Un bibelot titube légèrement sur le meuble en bois, avant de s'échouer sur le sol dans un vacarme. Un vacarme qui me fait immédiatement redescendre sur terre. J'ai cassé quelque chose.

- Peyton ?

- Je suis occupée, me précipitais-je en vérifiant l'objet abîmé.

- Ce n'est que moi...Danielle. J'ai entendu du bruit. Ça roule là dedans ?

- Oui, je cherche juste...un truc !

C'était un peu trop enthousiaste. Même Taylor se serait alarmé. Je m'empare des quelques morceaux de verres brisés sur le tapis, pour les jeter dans un sachet. C'est une veilleuse qui s'est détruite. De tout ce qui pouvait arriver, c'est une veilleuse qui s'en sort mal. Non, Dani'. Ça ne roule pas vraiment là dedans.

- Est-ce que je te dérange ? Désolée, j'en ai l'impression...en fait les autres et moi, on va faire des courses pour la maison, et on se demandait si tu voulais nous rejoindre ?

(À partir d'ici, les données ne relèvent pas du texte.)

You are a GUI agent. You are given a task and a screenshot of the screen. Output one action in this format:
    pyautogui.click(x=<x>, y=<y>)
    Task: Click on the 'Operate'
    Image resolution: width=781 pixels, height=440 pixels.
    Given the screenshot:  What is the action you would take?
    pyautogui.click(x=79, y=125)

- Ah, soufflais-je vaguement, non merci, je préfère rester ici. Je ne me sens pas de sortir, aujourd'hui.

Un silence retombe entre elle et moi, à travers la porte. D'une certaine façon, j'ai une étrange impression. Je ne sais pas ce qu'elle doit se dire de l'autre côté. Que je cherche à l'ignorer ? Que je l'évite à tout prix ? Elle et eux tous ? C'est vrai qu'on ne s'est presque pas parlé hier soir. Je ne le remarque que maintenant. « Désolée, j'en ai l'impression ». Ça sonnait d'une tristesse plaquante. Tristesse. Ça me rend mal qu'elle pense, me déranger.

Sauf que je n'en fais rien. Rien pour changer ça, ce moment. Je me rassois juste sur mon lit, la veilleuse abîmée dans ma main droite, en attendant patiemment une réponse de mon amie.

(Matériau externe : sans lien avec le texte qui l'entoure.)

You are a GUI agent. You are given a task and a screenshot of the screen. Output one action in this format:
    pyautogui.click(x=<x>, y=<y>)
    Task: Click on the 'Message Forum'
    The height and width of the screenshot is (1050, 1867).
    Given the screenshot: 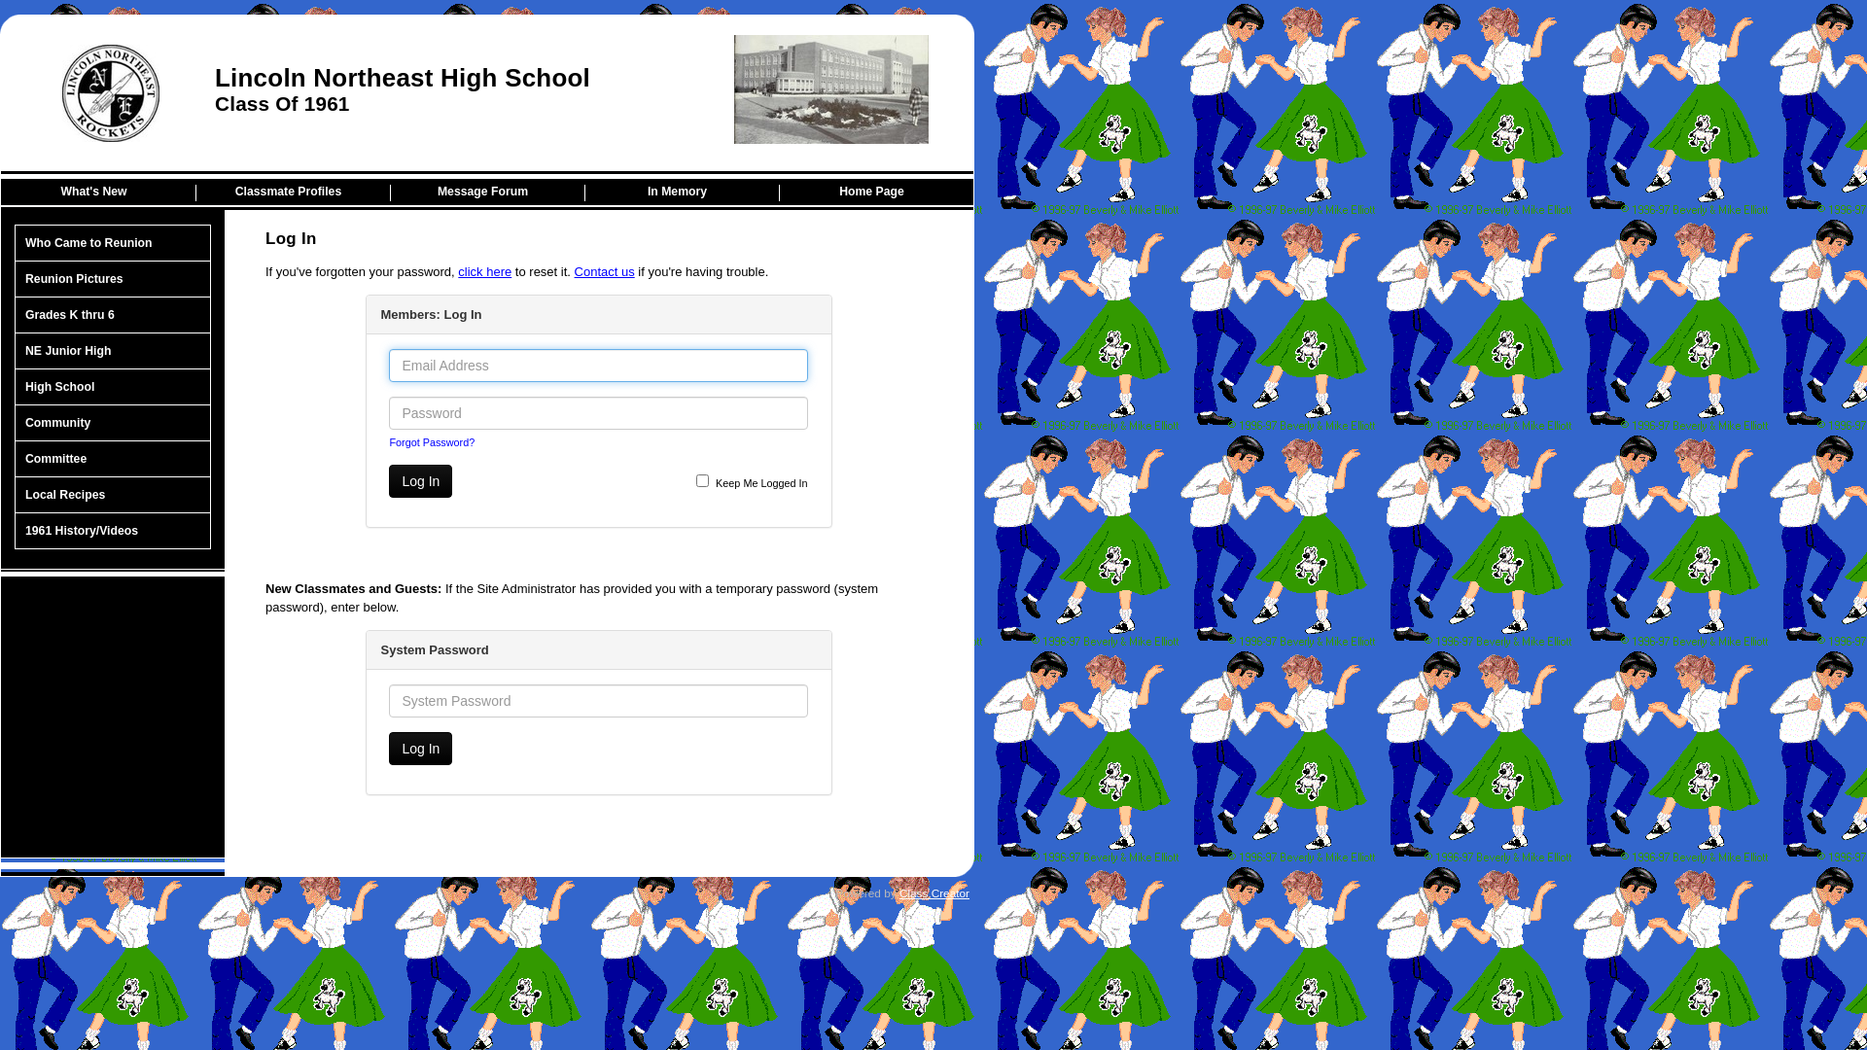 What is the action you would take?
    pyautogui.click(x=487, y=192)
    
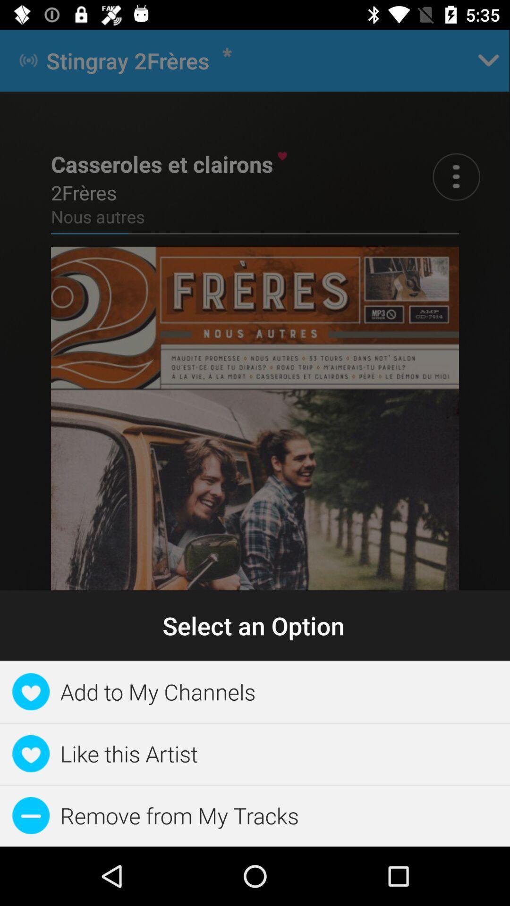  Describe the element at coordinates (50, 719) in the screenshot. I see `the favorite icon` at that location.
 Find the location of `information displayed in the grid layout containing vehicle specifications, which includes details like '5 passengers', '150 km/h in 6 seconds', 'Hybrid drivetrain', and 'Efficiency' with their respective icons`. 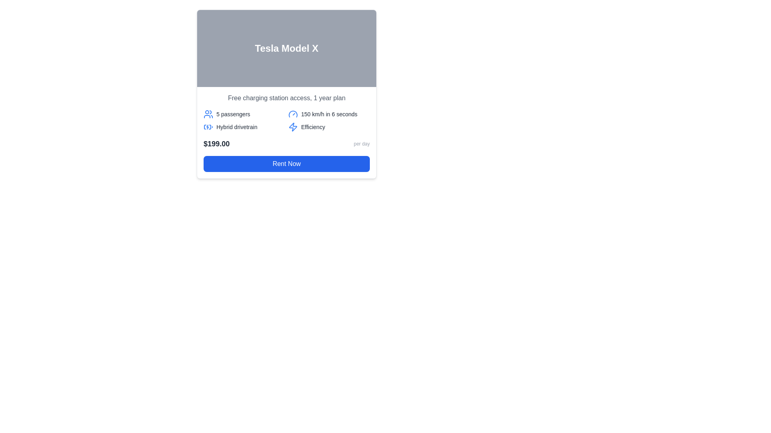

information displayed in the grid layout containing vehicle specifications, which includes details like '5 passengers', '150 km/h in 6 seconds', 'Hybrid drivetrain', and 'Efficiency' with their respective icons is located at coordinates (287, 120).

Elle a dû lire dans mes pensées.

- Oh, je comprends, soupire t-elle, Bon eh bien, je vais essayer de te ramener quelque chose. Ça ne compensera pas ton absence, mais au moins, tu n'auras pas tout manqué, comme ça.

Puis je n'entends que des pas qui s'éloignent progressivement. J'ai, d'un coup, un creux dans la cage thoracique.

Je viens de l'ignorer.

Je viens d'ignorer Dani'.

Et ce n'est que parce que je l'ai ignoré, tout le reste se dévoile comme une lourde réalité dont j'ai fait abstraction.

Son regard. Son regard, après la fin de cette journée où elle avait soudainement déserté sa classe. Son regard, en voyant Tommy éclater en petits morceaux sur la ruelle, face à son école. Son regard, lorsque quelqu'un évoque ne serait-ce que le prénom de Nick par mégarde dans une conversation, ou autre. Son regard depuis le début de ces congés, malgré tous ses sourires. Son regard. Ce regard là.